Reproduce every item below word for word, leaving out the pictures.

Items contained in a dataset
══════════
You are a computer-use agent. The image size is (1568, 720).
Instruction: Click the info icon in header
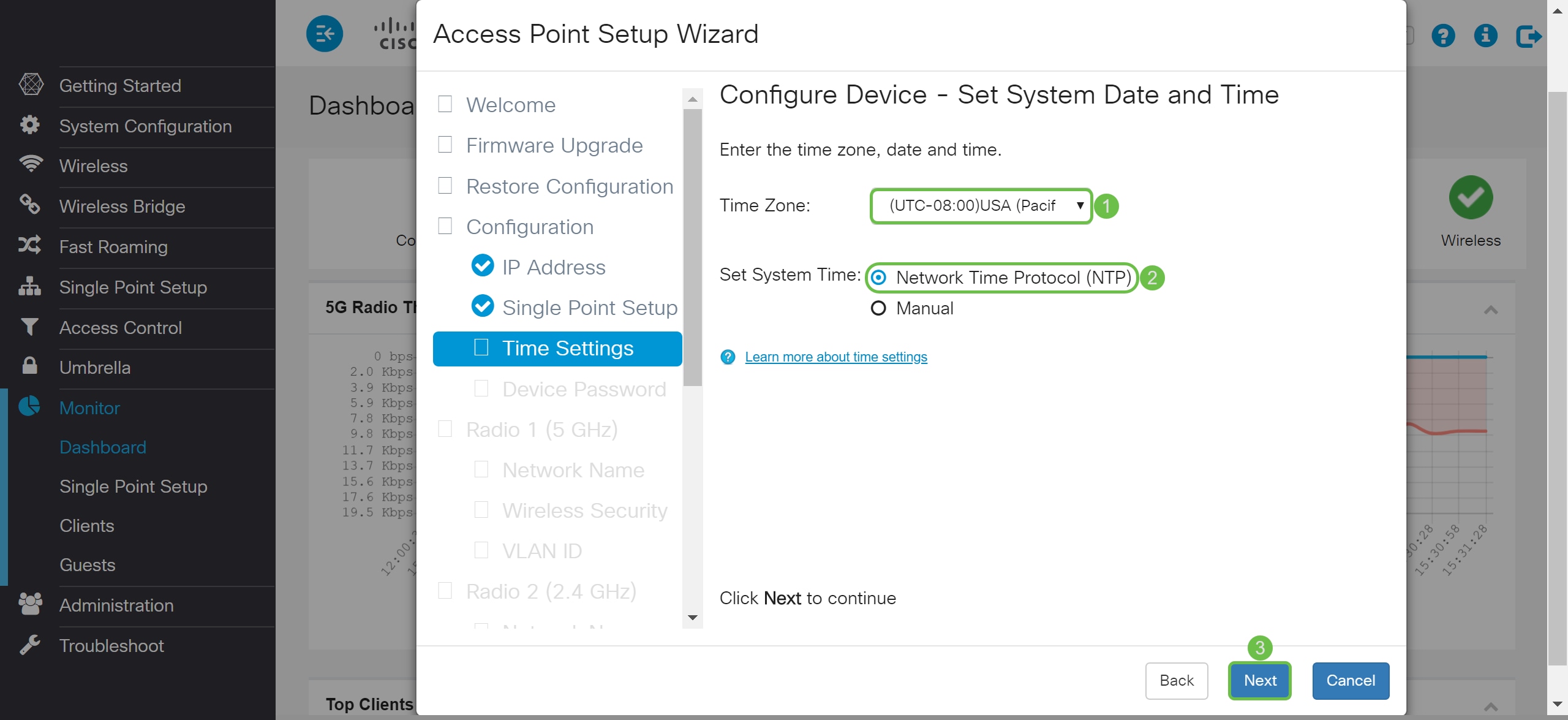pyautogui.click(x=1485, y=36)
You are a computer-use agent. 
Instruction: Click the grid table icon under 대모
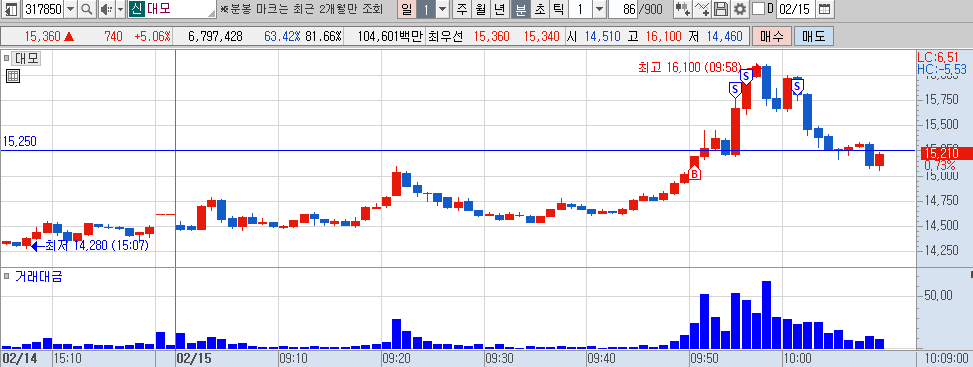(12, 76)
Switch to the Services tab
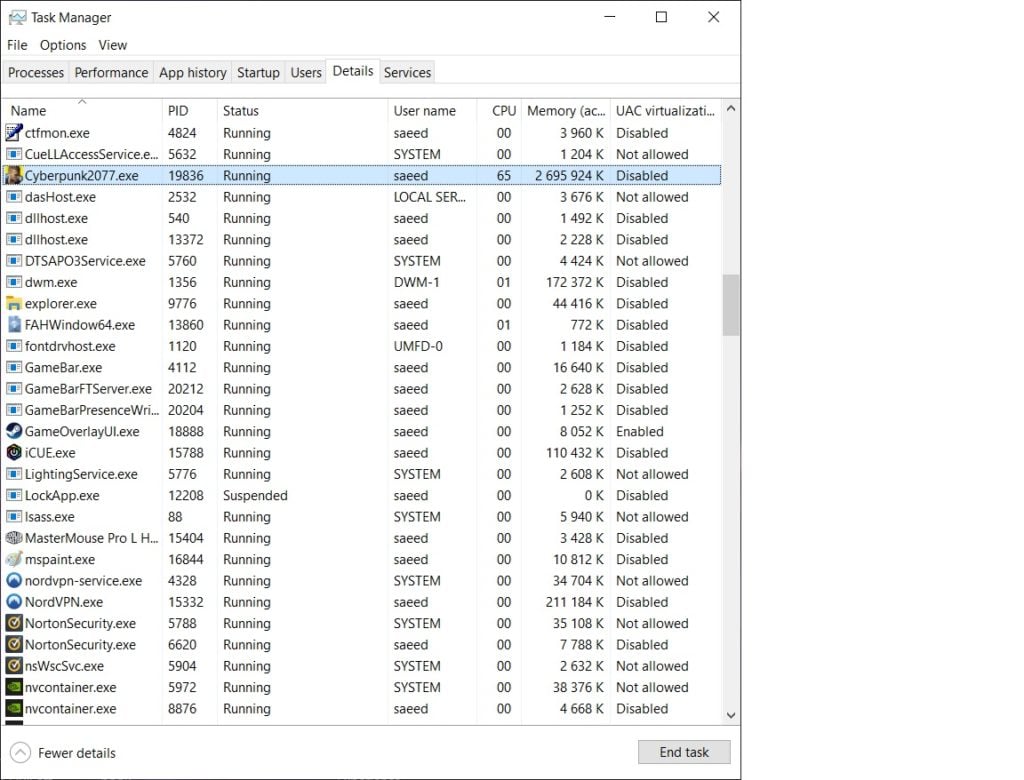The image size is (1024, 780). coord(407,72)
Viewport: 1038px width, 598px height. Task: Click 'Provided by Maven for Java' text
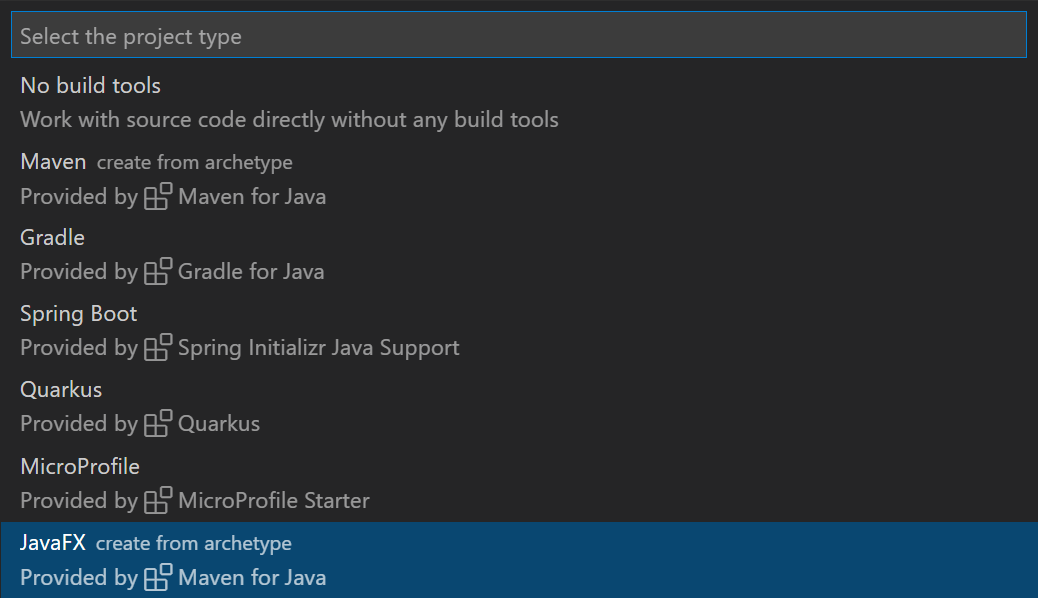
══════════
## [Exercise result]
You are a computer-use agent. The image size is (1568, 720).
Instruction: Click the info icon in header
pyautogui.click(x=1485, y=36)
You are a computer-use agent. 
Instruction: Click the grid table icon under 대모
(12, 76)
Switch to the Services tab
The image size is (1024, 780). coord(407,72)
Viewport: 1038px width, 598px height. Task: Click 'Provided by Maven for Java' text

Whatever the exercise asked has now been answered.